- _What this task involves_
Continue the pull request thread on batching evaluation intervals into a single request, starting right after its final line.

Batch evaluation intervals into a single request and a single evaluation process #554

XianzheMa · 2024-06-30T08:37:58Z

Per the title, this PR enables batching evaluations on many intervals into a single evaluation request. This resolves #536. The integration test is adjusted to cover this new functionality.

How to review

The best way to review is to first take a look at modyn/protos/evaluator.proto to see on the API level what is changed.

Miscellaneous

After this PR, batching is only enabled on server side, on client side still one interval is passed at a time, as I am confused on the current way to generate EvalRequest.

After this PR, @robinholzi could you make a PR to collect the intervals associated with the same id_model and dataset_id, and pack them in one evaluation round? I think just looking at the function _single_batched_evaluation in this file modyn/supervisor/internal/pipeline_executor/evaluation_executor.py should be enough to understand the change / how to make that PR. It should be a very easy and straightforward PR. I am just confused with the data models there. Thank you so much!

github-actions · 2024-06-30T09:08:50Z

^{( % to main)}
^{( % to main)}

codecov · 2024-06-30T20:47:23Z

Codecov Report

Attention: Patch coverage is 93.79845% with 8 lines in your changes missing coverage. Please review.

Project coverage is 82.63%. Comparing base (a4f167a) to head (d043e5d).

- _Records from a data collection_

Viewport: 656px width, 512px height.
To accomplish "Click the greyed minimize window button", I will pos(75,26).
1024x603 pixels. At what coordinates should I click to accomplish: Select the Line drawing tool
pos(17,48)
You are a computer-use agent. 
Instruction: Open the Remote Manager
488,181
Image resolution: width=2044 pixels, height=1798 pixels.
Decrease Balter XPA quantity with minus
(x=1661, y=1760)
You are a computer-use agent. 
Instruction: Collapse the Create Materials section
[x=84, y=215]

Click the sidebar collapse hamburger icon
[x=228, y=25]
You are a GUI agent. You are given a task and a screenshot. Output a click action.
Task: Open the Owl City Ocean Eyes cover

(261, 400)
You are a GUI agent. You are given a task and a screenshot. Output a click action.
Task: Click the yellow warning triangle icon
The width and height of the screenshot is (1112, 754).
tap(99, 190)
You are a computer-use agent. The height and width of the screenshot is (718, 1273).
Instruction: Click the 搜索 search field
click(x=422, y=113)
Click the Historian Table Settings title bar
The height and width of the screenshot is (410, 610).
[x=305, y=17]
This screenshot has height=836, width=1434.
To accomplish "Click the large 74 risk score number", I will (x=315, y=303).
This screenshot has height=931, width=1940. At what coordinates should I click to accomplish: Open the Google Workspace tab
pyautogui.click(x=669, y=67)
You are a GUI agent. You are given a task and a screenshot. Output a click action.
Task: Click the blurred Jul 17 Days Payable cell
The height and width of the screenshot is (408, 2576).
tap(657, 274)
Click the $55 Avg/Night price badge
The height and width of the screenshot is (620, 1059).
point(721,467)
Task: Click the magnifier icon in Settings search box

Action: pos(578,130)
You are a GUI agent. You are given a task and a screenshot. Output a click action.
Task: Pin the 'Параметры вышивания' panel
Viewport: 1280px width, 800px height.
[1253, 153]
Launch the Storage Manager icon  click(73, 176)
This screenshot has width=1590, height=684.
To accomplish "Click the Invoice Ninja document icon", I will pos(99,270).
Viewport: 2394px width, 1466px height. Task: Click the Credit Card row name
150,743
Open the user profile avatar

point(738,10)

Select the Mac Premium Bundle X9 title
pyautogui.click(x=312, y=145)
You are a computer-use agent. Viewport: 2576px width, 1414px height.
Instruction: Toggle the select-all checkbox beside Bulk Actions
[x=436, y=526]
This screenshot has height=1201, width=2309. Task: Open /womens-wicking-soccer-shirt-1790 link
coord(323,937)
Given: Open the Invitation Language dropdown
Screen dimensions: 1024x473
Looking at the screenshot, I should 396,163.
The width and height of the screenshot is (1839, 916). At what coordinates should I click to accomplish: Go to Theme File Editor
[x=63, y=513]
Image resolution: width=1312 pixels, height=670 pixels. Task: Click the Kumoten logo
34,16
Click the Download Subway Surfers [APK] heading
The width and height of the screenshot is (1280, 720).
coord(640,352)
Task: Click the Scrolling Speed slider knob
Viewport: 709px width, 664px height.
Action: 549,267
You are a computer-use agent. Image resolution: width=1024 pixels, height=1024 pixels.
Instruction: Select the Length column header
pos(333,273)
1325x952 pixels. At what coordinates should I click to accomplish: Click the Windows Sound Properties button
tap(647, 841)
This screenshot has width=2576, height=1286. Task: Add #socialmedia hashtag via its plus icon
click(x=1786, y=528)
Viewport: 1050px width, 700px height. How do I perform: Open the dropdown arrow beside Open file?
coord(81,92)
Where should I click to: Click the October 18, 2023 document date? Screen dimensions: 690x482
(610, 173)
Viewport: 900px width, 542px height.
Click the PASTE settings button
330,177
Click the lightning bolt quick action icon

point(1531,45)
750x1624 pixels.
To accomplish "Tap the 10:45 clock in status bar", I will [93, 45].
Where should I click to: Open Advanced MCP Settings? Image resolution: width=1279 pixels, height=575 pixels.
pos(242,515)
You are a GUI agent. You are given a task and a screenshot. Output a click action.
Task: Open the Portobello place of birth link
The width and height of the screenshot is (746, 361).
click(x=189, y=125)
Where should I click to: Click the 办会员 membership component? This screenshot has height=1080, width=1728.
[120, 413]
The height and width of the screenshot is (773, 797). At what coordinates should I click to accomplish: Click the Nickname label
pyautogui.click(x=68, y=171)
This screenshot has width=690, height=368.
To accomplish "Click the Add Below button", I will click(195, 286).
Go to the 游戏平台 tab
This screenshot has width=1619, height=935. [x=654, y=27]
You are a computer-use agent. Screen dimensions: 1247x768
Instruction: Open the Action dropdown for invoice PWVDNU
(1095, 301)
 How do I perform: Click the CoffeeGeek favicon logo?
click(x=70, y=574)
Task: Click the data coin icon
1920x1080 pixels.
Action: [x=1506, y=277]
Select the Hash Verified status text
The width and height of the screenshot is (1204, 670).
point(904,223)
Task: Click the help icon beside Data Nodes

- _Right answer_
Files	Patch %	Lines
modyn/evaluator/internal/pytorch_evaluator.py	90.00%	4 Missing ⚠️
.../internal/pipeline_executor/evaluation_executor.py	92.30%	2 Missing ⚠️
modyn/supervisor/internal/grpc_handler.py	96.66%	1 Missing ⚠️
...or/internal/pipeline_executor/pipeline_executor.py	50.00%	1 Missing ⚠️

Additional details and impacted files

@@            Coverage Diff             @@
##             main     #554      +/-   ##
==========================================
- Coverage   82.98%   82.63%   -0.35%     
==========================================
  Files         221      218       -3     
  Lines       10342    10235     -107     
==========================================
- Hits         8582     8458     -124     
- Misses       1760     1777      +17

☔ View full report in Codecov by Sentry.
📢 Have feedback on the report? Share it here.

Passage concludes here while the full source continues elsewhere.